Records drawn from a dataset:
>>>>
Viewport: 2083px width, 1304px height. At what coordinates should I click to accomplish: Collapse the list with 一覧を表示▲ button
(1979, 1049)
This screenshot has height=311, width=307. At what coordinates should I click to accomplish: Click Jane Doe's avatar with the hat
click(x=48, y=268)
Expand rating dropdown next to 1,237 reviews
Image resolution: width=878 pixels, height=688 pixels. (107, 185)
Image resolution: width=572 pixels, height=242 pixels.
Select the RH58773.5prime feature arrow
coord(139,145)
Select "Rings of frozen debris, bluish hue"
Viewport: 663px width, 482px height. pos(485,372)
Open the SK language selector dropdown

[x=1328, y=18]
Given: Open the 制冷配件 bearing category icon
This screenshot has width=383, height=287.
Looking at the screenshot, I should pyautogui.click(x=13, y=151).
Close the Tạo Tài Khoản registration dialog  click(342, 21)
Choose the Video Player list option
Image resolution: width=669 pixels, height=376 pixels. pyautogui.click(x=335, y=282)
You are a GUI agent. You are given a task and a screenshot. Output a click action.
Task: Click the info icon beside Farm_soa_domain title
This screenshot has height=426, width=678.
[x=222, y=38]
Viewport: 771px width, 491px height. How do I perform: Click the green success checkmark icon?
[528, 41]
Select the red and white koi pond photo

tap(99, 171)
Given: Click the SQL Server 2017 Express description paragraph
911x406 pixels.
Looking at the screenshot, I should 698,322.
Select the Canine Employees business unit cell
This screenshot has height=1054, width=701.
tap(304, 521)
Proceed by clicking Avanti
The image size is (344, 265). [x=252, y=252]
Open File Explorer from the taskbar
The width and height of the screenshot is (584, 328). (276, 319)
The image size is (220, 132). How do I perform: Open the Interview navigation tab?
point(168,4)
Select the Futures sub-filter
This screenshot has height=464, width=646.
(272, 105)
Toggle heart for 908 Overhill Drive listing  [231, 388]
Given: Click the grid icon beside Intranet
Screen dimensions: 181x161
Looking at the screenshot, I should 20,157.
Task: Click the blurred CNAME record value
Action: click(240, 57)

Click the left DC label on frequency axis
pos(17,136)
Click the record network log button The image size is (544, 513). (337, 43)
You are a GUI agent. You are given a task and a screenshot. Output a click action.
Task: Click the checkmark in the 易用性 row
<<<<
Work task:
Copy exactly the lines that begin with the one containing "Click the left DC label on frequency axis" and continue to the end of the records, both included, and nothing more.

Solution to the exercise:
Click the left DC label on frequency axis
pos(17,136)
Click the record network log button The image size is (544, 513). (337, 43)
You are a GUI agent. You are given a task and a screenshot. Output a click action.
Task: Click the checkmark in the 易用性 row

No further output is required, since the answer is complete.